TASK REQUIREMENTS.
Among the entries that follow, locate the line with "The width and" and the line with "the Apply Now". Output those lines and all lines in between, exactly, minus the pictures.

INFORMATION GIVEN.
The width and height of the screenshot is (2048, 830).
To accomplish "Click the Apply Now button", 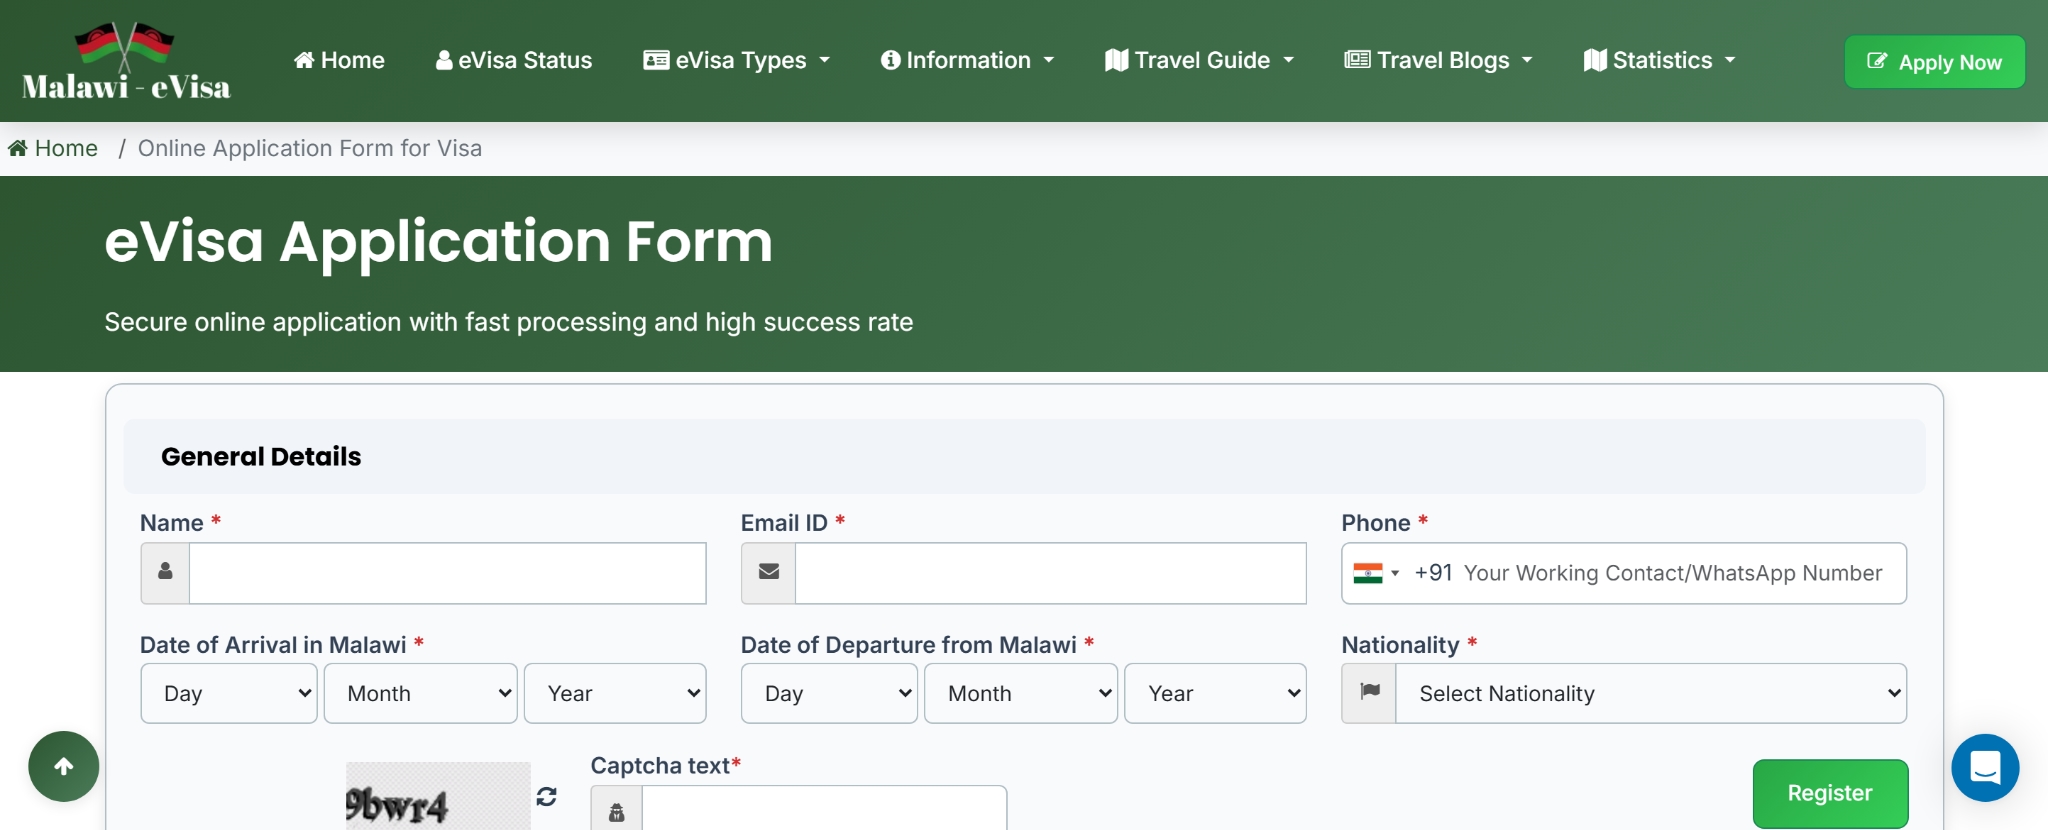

==

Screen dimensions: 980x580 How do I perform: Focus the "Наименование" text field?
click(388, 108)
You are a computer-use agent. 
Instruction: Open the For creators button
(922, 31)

...

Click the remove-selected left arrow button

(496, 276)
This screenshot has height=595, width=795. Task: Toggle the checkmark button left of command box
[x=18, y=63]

SOLUTION TO THIS TASK.
The width and height of the screenshot is (2048, 830).
To accomplish "Click the Apply Now button", 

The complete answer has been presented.